Parece un exasperante goteo. Así es como va liberando disidentes el gobierno comunista cubano. Al mismo tiempo, como si lanzara migajas, ha ido concediendo la ampliación de pequeños negocios particulares y la posibilidad de contratar alguna mano de obra privada.
Pero, atención: nada de esto significa que el régimen quieran dejar de lado el modelo comunista para entrar en una economía tipo capitalista. Tampoco que estén desmantelando leyes que tratan como delincuentes a quienes disienten o se atreven a informar sobre la verdadera vida cubana.
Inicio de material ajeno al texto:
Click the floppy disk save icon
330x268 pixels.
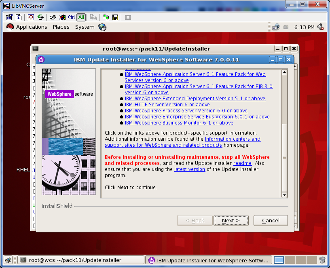(x=115, y=17)
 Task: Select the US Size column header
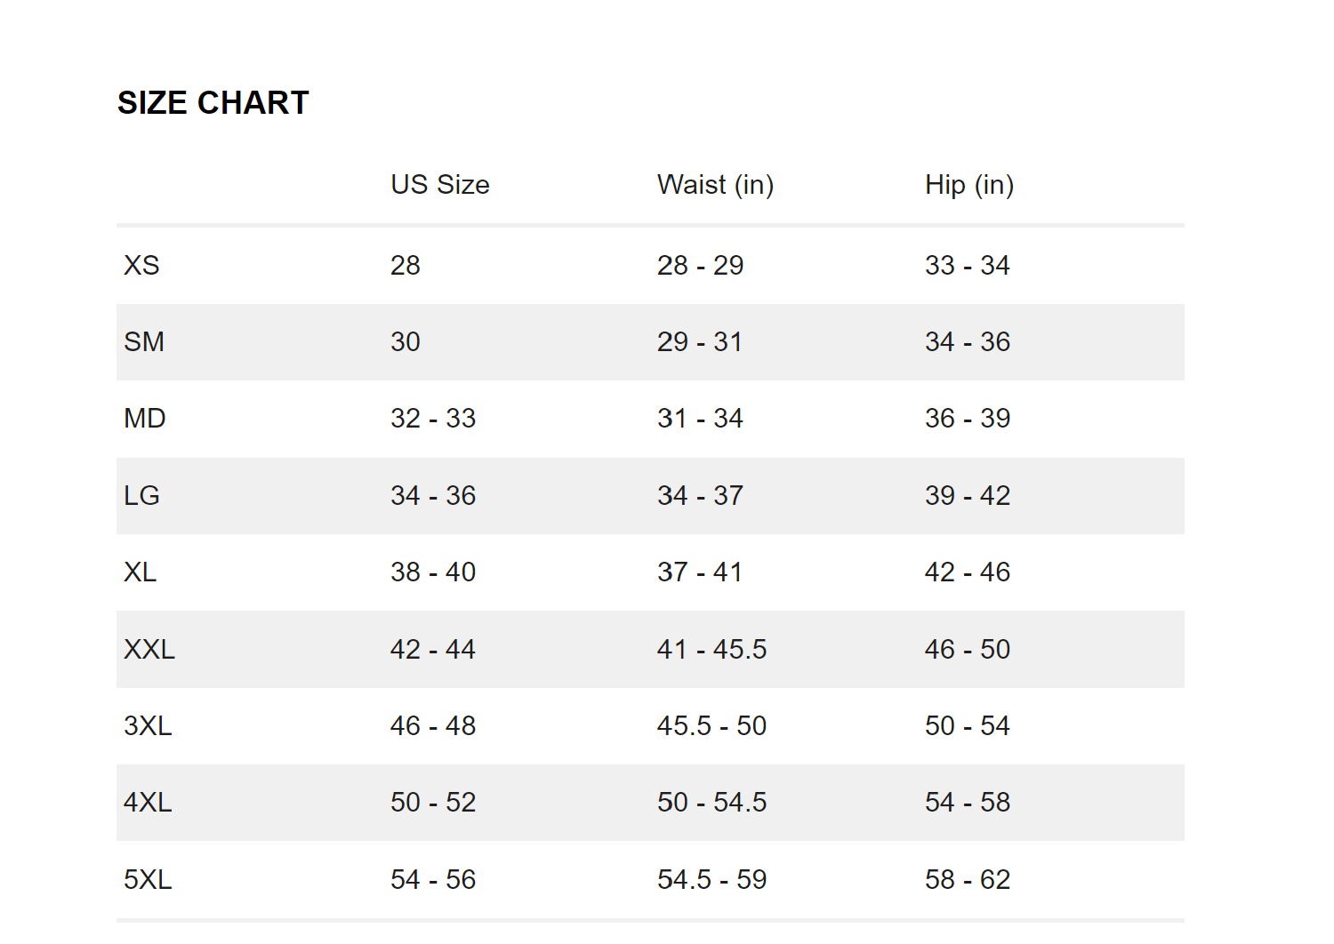440,185
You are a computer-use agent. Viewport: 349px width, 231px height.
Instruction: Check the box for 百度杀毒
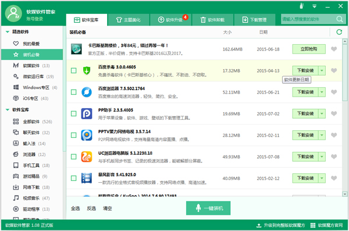pos(74,70)
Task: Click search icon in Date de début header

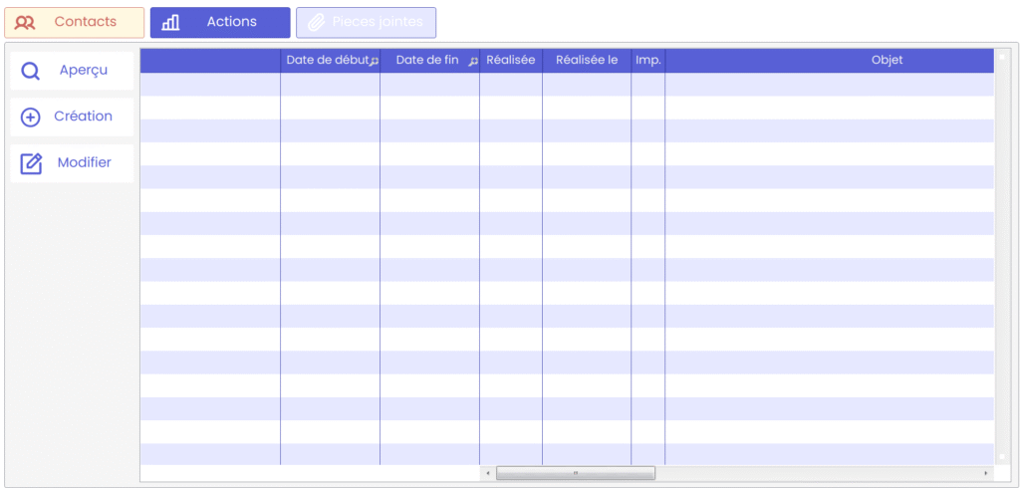Action: (x=375, y=62)
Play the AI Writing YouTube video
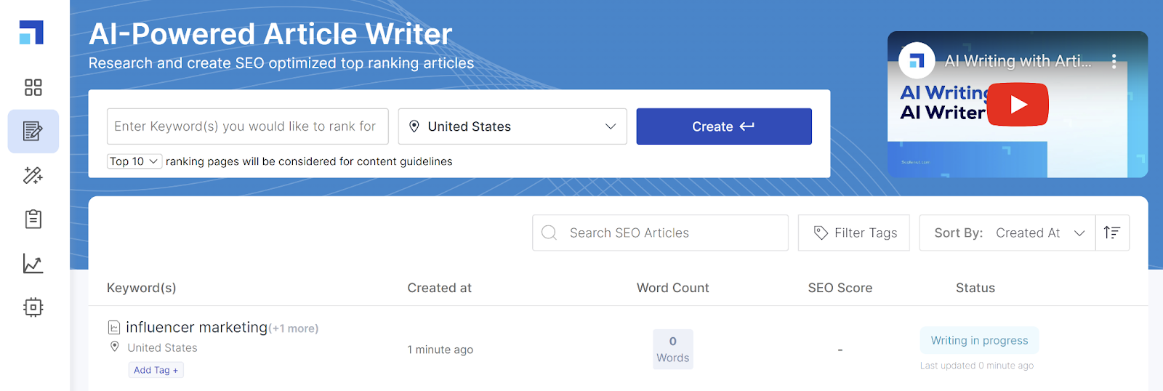This screenshot has height=391, width=1163. (x=1018, y=105)
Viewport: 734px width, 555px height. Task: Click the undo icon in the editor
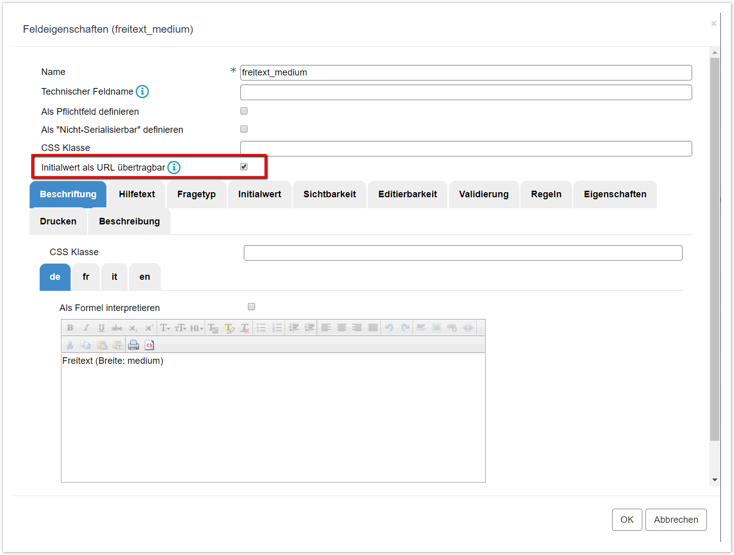pyautogui.click(x=389, y=328)
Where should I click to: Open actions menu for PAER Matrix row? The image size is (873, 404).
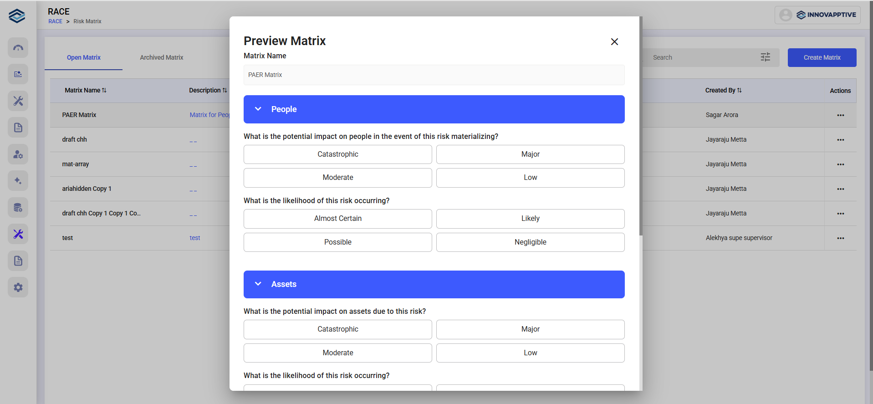[x=840, y=115]
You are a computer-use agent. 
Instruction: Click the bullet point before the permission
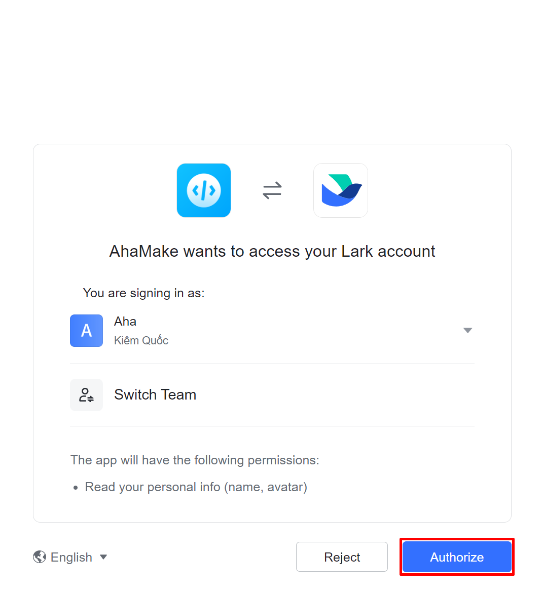pyautogui.click(x=76, y=488)
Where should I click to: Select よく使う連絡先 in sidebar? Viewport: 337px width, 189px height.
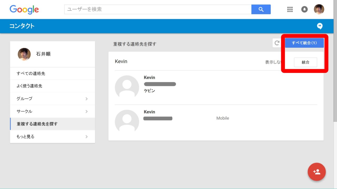pos(29,86)
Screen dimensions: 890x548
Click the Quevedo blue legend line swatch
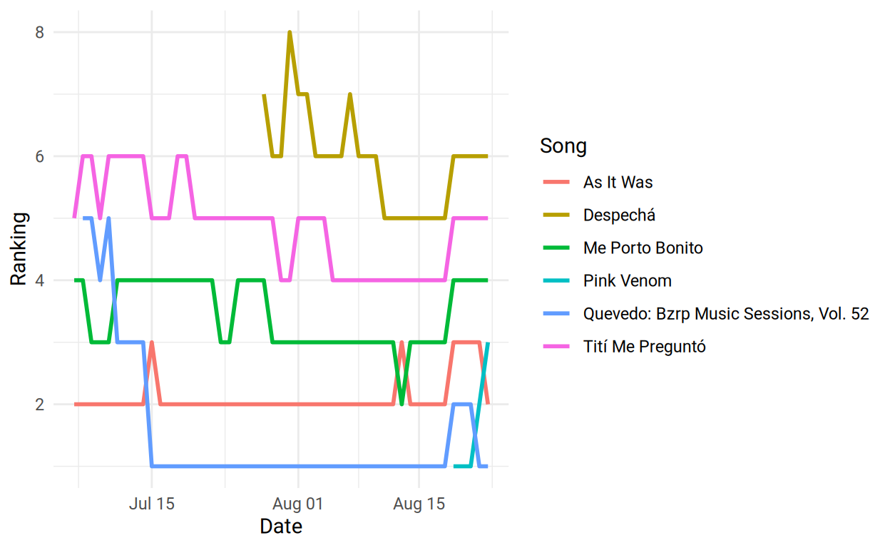tap(556, 314)
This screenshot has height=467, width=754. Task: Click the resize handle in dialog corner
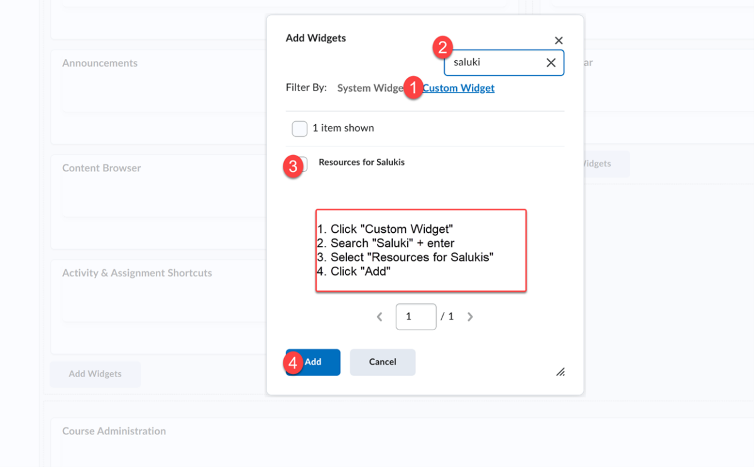tap(560, 372)
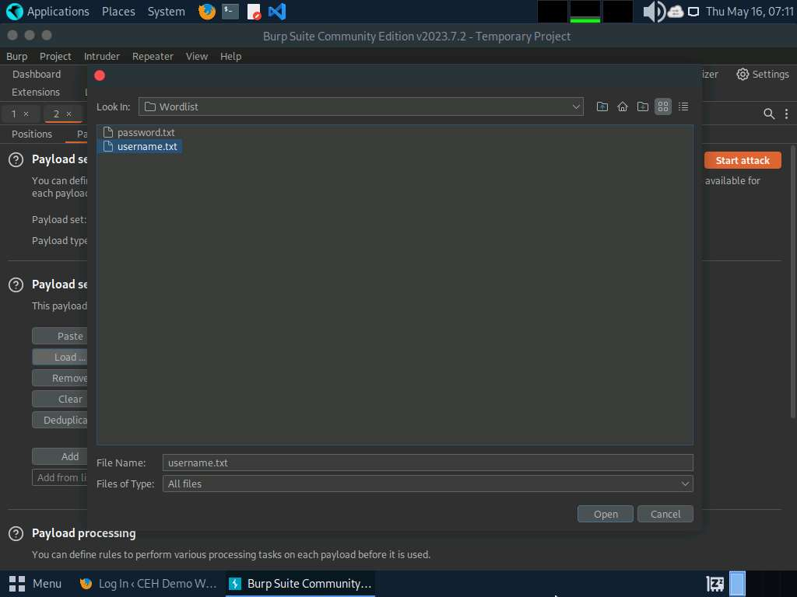The height and width of the screenshot is (597, 797).
Task: Open the Burp Settings gear
Action: click(x=763, y=74)
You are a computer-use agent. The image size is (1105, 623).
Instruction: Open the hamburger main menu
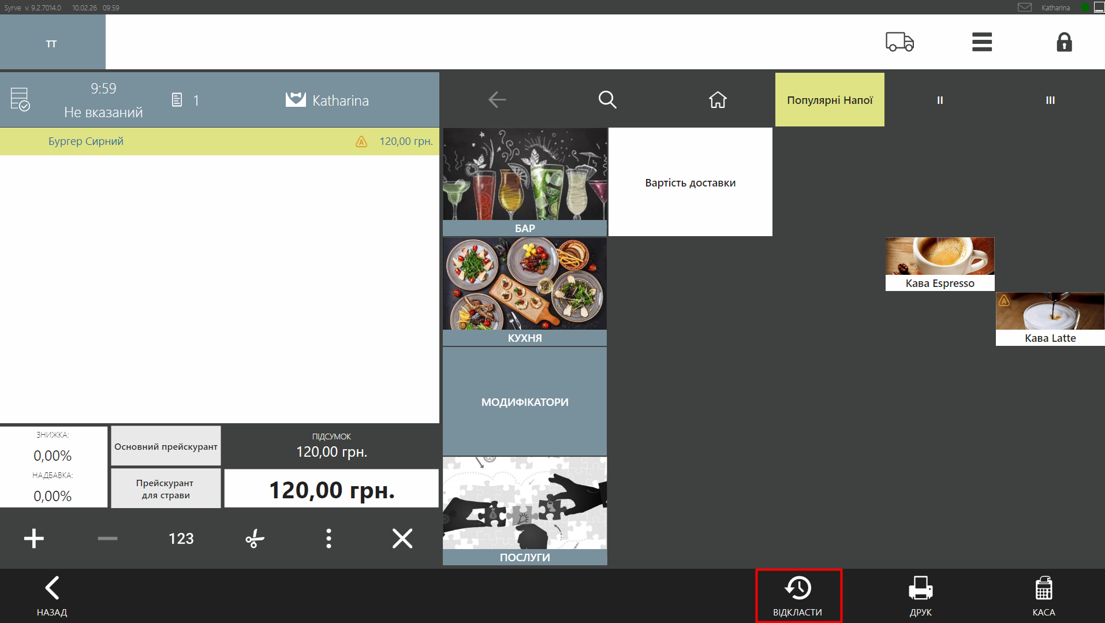[981, 42]
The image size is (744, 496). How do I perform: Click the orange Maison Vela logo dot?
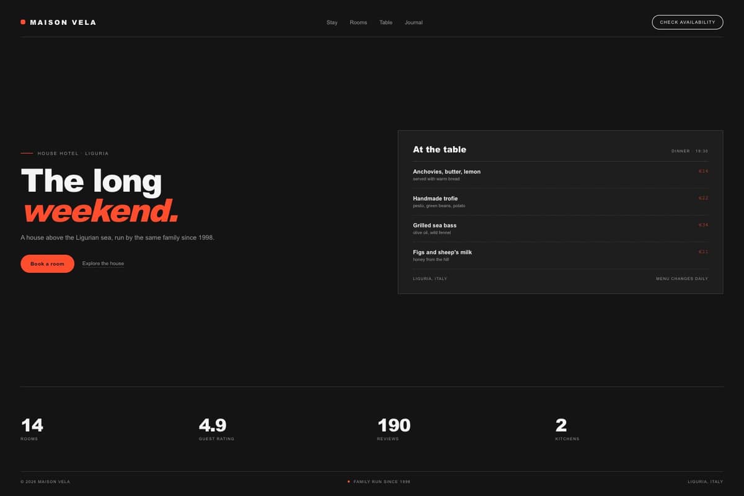(x=23, y=22)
El presidente Raúl Castro dijo que se hacía la ampliación del trabajo por cuenta propia, pero que no se podía hablar de reformas sino de "actualización del modelo económico cubano". Y en lo relativo a los liberados, vale la pena señalar que su circunstancia no le impedirá al gobierno efectuar nuevos arrestos ya que ninguna norma que sirva de instrumento para mandar a la cárcel a los opositores, ha sido derogada o ni siquiera suspendida.
¿Qué está haciendo entonces la tiranía de los Castro? Simplemente gana tiempo para tratar de reacomodarse en su trono. Quiere que los observadores exteriores crean que están ante el inicio de un cambio económico profundo, cuando en realidad, tozudamente, el comunismo intenta reafirmarse. Quiere, mediante las liberaciones, que las democracias crean que ha llegado la hora de ser más tolerantes con su régimen.
Sin embargo, aún así, el sistema se tambalea más de lo que querrían los Castro y sus secuaces. Un régimen como el de Cuba sólo se puede mantener sin concesiones. Como ocurrió con el viejo imperio soviético: una vez que empezó a ceder, no pudo frenar su derrumbamiento total.